Seminar by Nikhil Rasiwasia
Cross-modal Retrieval: Retrieval across different content modalities
Nikhil Rasiwasia
Yahoo Labs, Bangalore
Date: Friday, August 23rd, 2013
Time: 2:30 PM
Venue: CS101.
Abstract:
Multimedia data such as images, web pages, videos, music, etc. are now available in abundance. The increasing availability demands the development of novel representations to tackle the unique challenges posed by the multimedia content. The primary challenge being heterogeneous nature --- data with multiple information modalities --- of the content e.g. web pages which contain both images and text, videos which contain both images and audio, songs with associated lyrics, etc.
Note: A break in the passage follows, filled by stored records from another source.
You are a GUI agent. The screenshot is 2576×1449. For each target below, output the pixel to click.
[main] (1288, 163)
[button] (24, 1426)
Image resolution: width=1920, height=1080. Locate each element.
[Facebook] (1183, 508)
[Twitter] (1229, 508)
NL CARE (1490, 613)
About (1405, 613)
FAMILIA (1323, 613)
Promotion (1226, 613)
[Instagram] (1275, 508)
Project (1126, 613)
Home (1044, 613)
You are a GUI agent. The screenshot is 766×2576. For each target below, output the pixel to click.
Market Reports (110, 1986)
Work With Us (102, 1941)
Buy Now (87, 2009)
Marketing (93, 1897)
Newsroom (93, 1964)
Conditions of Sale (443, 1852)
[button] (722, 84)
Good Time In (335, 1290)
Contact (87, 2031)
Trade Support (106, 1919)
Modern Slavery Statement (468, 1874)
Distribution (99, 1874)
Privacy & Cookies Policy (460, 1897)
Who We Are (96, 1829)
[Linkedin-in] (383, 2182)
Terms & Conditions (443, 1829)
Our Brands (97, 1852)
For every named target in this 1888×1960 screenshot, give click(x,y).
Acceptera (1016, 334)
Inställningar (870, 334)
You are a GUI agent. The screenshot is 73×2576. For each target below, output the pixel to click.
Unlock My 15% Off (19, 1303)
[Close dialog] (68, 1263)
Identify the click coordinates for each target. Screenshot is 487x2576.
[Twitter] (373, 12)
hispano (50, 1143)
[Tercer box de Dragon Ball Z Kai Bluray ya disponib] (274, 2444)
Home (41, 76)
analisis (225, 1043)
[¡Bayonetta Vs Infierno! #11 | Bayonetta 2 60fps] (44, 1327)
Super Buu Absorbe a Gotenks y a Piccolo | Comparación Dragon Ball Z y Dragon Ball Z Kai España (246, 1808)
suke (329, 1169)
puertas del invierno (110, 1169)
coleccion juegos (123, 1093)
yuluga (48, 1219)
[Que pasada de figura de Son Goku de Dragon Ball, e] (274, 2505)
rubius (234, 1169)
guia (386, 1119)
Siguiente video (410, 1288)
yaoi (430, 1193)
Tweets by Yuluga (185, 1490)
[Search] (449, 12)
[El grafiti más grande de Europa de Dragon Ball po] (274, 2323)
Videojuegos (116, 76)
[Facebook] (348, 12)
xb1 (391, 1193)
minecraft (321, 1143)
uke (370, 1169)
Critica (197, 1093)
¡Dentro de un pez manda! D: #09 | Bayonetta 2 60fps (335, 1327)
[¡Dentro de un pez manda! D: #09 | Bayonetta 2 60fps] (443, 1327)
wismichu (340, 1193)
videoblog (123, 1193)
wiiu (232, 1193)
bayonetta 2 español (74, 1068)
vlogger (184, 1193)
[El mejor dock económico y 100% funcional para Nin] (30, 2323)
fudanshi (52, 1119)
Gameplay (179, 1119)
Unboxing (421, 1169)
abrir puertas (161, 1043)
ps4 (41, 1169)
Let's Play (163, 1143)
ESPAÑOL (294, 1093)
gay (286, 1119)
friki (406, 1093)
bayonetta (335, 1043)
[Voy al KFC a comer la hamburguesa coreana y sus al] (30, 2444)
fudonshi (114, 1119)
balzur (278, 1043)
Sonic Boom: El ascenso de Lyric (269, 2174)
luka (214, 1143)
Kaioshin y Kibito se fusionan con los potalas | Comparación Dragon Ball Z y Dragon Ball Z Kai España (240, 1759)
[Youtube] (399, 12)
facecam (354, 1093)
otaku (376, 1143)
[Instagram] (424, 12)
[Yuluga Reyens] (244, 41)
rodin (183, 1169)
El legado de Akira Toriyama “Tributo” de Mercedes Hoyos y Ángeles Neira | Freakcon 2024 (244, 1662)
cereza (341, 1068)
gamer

In almost all these situations, different representations are adopted for different modalities, thereby making it nearly impossible to operate across them using traditional retrieval approaches. In this talk, the problem of cross-modal retrieval from multimedia repositories is considered. This problem addresses the design of retrieval systems that support queries across content modalities, e.g., using an image to search for texts. Two hypotheses are then investigated. The first is that low-level cross-modal correlations should be accounted for. The second is that the joint space should enable semantic abstraction. Three new solutions to the cross-modal retrieval problem are then derived from these hypotheses: correlation matching (CM), an unsupervised method which models cross-modal correlations, semantic matching (SM), a supervised technique that relies on semantic representation, and semantic correlation matching (SCM), which combines both. It is concluded that both hypotheses hold, in a complementary form, although the evidence in favor of the abstraction hypothesis is stronger than that for correlation.
About the speaker:
Nikhil Rasiwasia received the B.Tech degree in electrical engineering from Indian Institute of Technology Kanpur (India) in 2005. He received the MS and PhD degrees from the University of California, San Diego in 2007 and 2011 respectively, where he was a graduate student researcher at the Statistical Visual Computing Laboratory, in the ECE department. Currently, he is working as scientist for Yahoo Labs! Bangalore, India. In 2008, he was recognized as an `Emerging Leader in Multimedia' by IBM T. J. Watson Research. He also received the best student paper award at ACM Multimedia conference in 2010. His research interests are in the areas of computer vision and machine learning, in particular applying machine learning solutions to computer vision problems.